Please extract every line of the items that contains the word "icon", matching case exactly.

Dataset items
--- START ---

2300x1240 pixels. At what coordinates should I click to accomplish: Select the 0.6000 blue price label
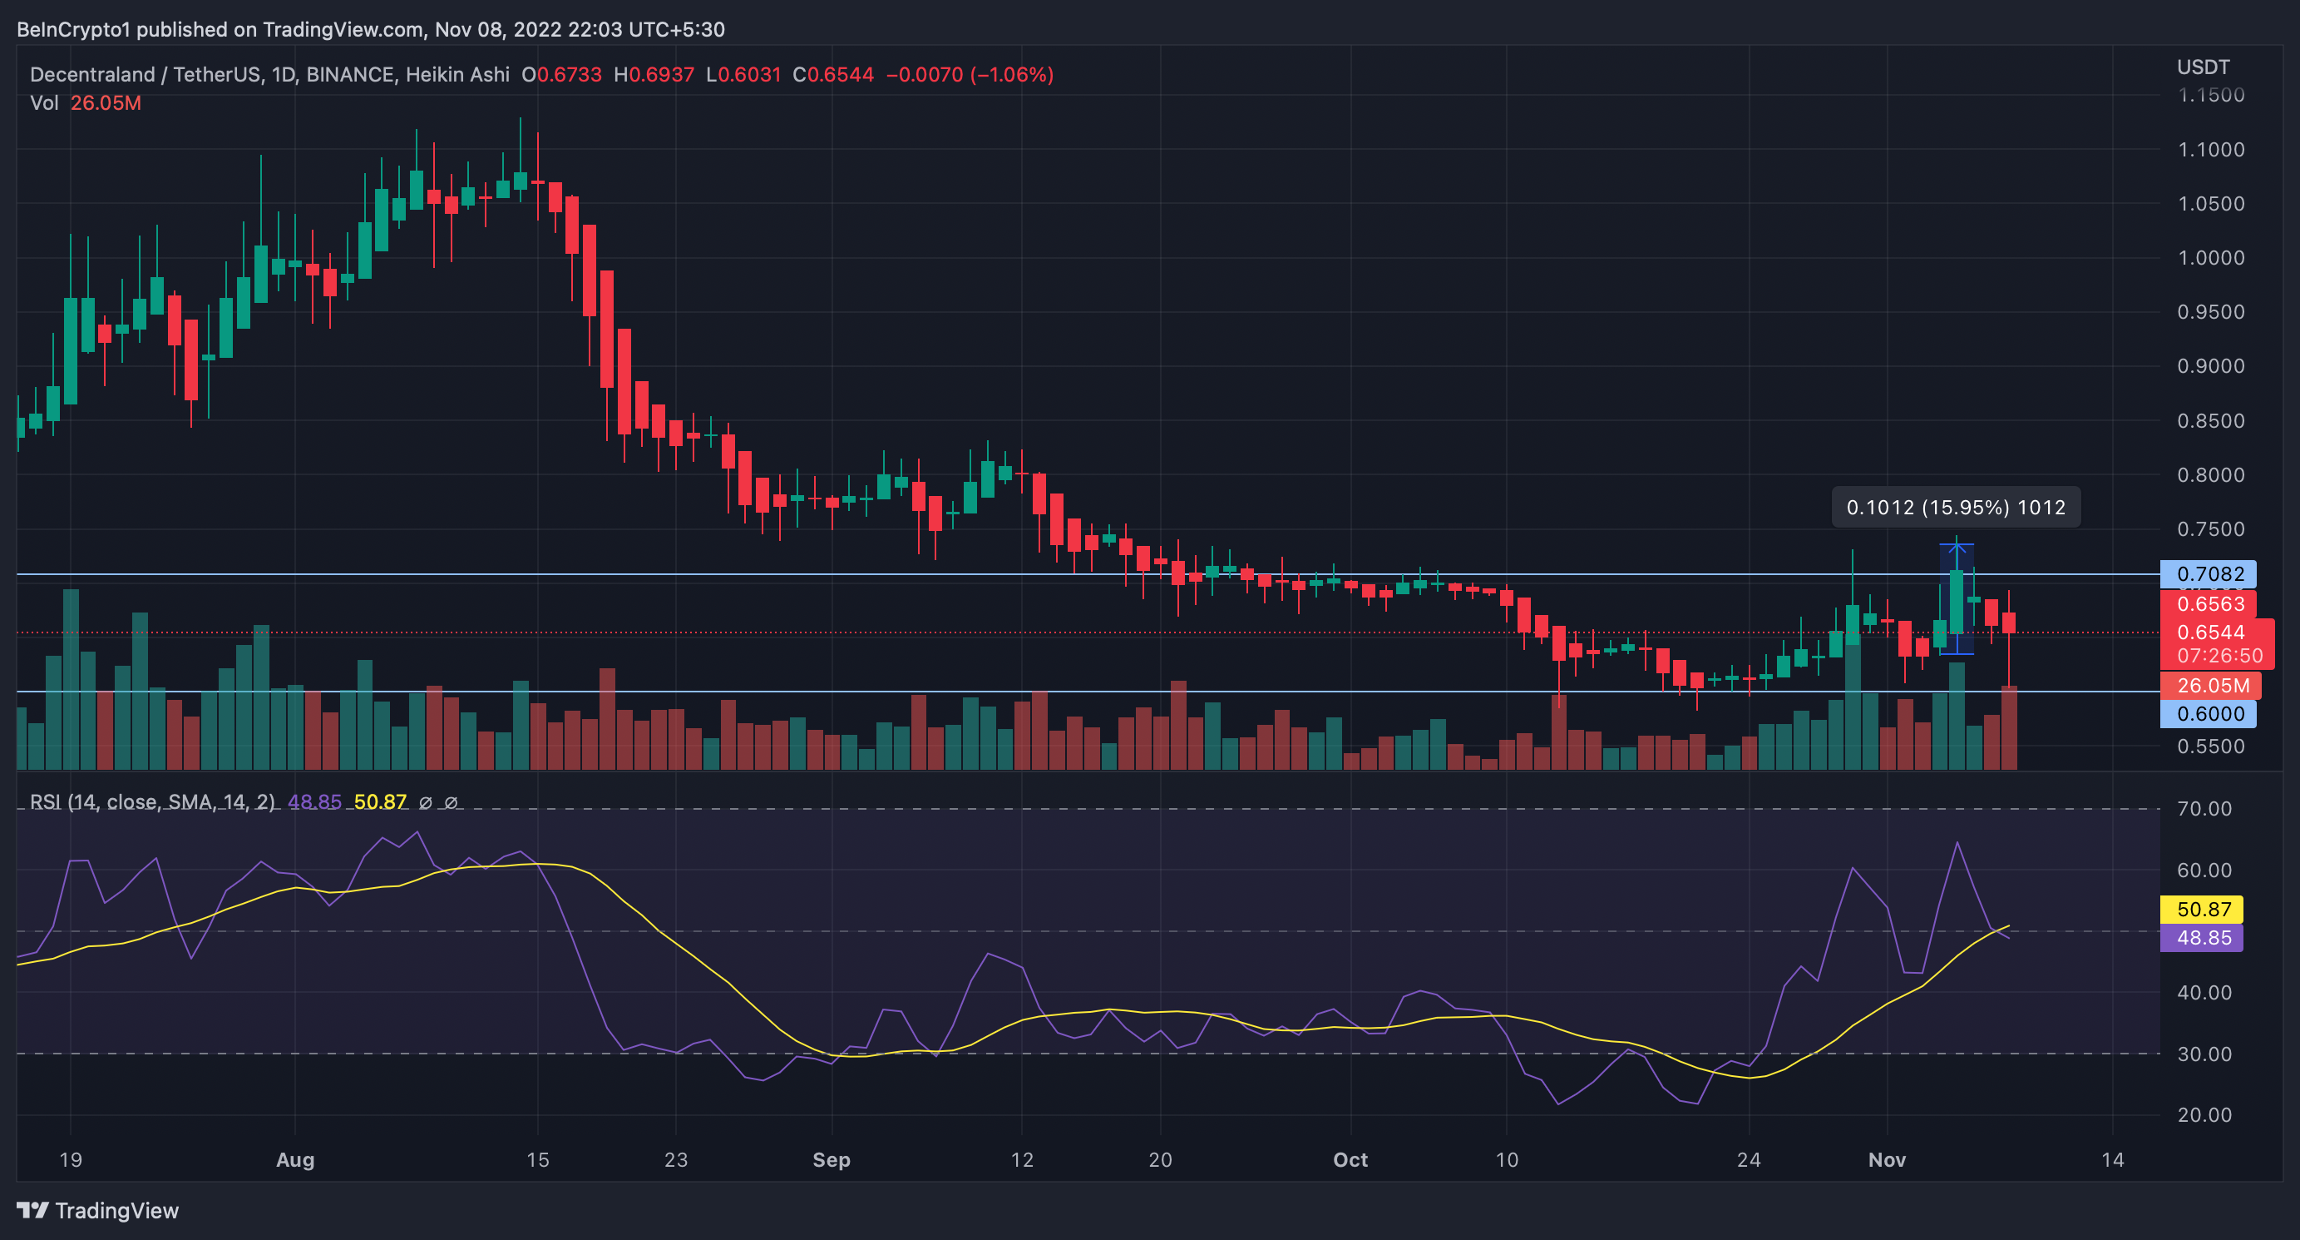pyautogui.click(x=2207, y=714)
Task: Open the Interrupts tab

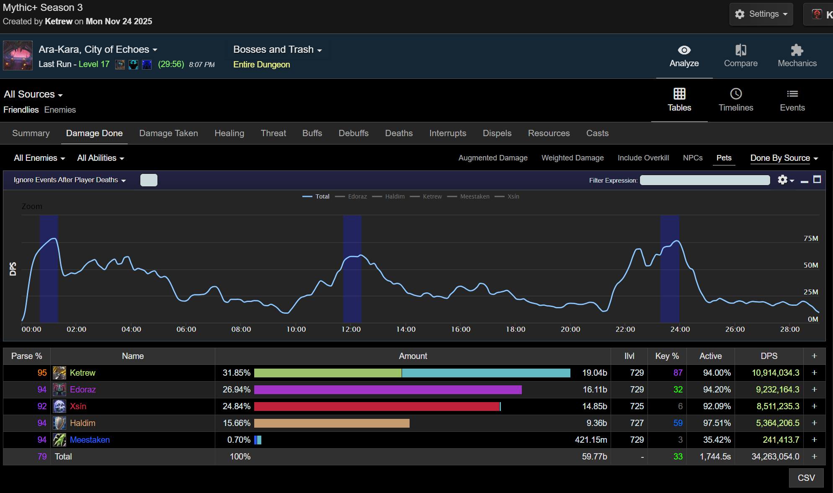Action: coord(447,133)
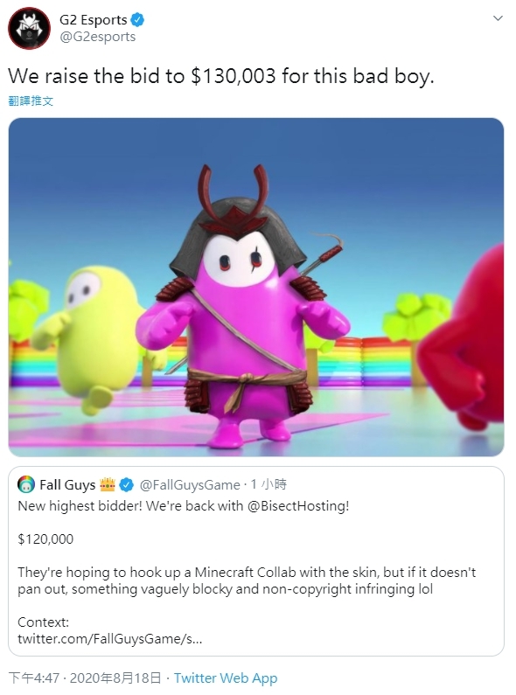Click the tweet timestamp and date
Image resolution: width=516 pixels, height=695 pixels.
pos(85,678)
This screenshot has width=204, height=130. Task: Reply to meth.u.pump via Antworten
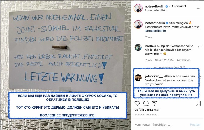tap(184, 60)
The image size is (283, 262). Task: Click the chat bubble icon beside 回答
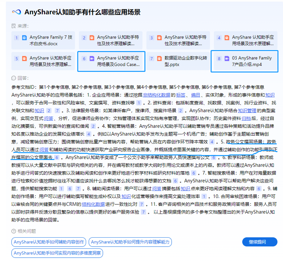coord(13,78)
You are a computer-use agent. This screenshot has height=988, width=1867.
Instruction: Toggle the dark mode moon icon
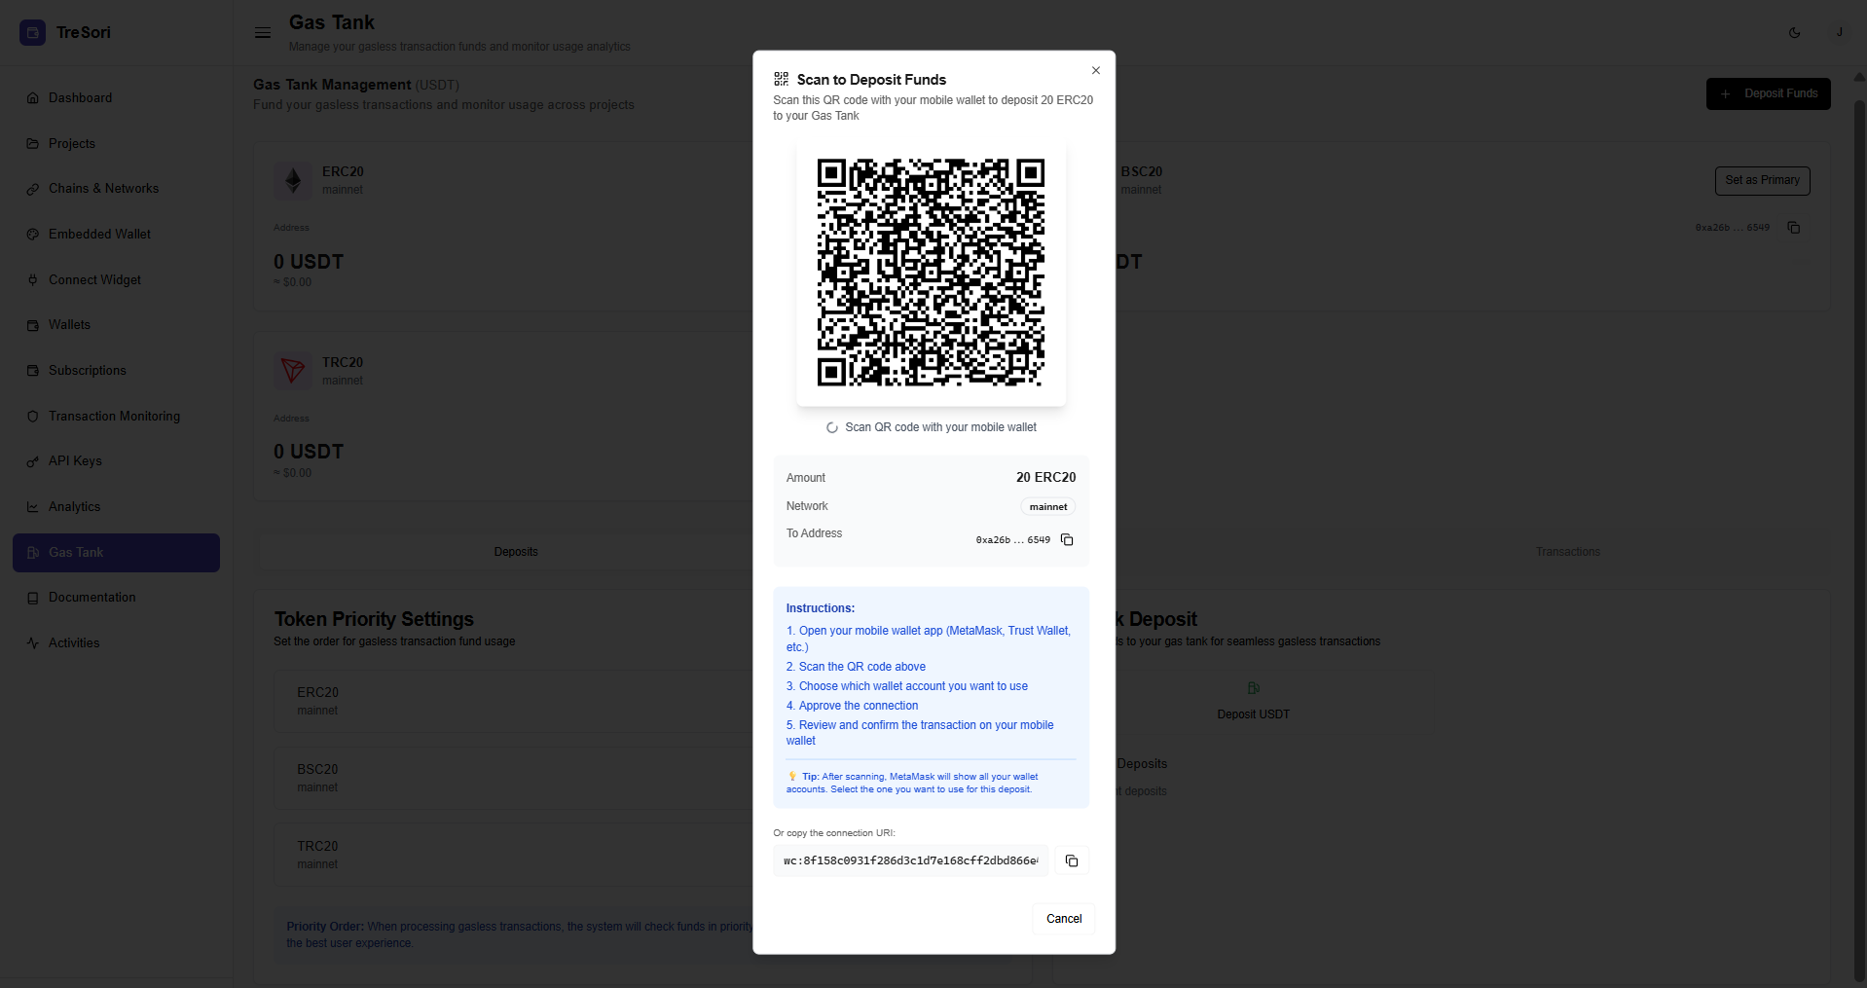point(1794,32)
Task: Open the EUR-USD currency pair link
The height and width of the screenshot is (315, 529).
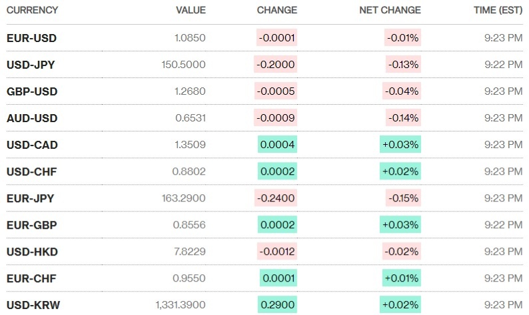Action: pos(31,38)
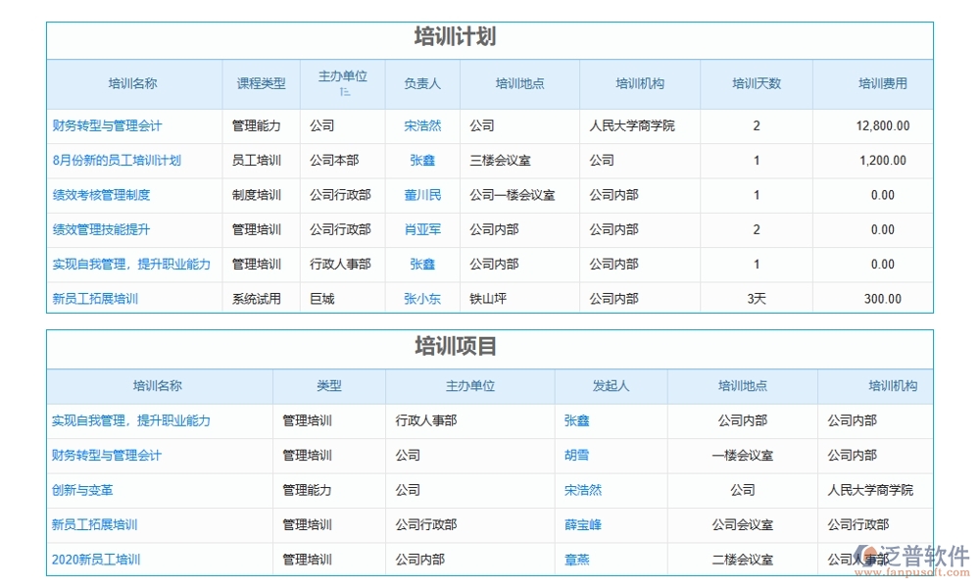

--- END ---

• _Expected answer_
The image size is (283, 262). Task: Click the chat bubble icon beside 回答
Instruction: Toggle the dark mode moon icon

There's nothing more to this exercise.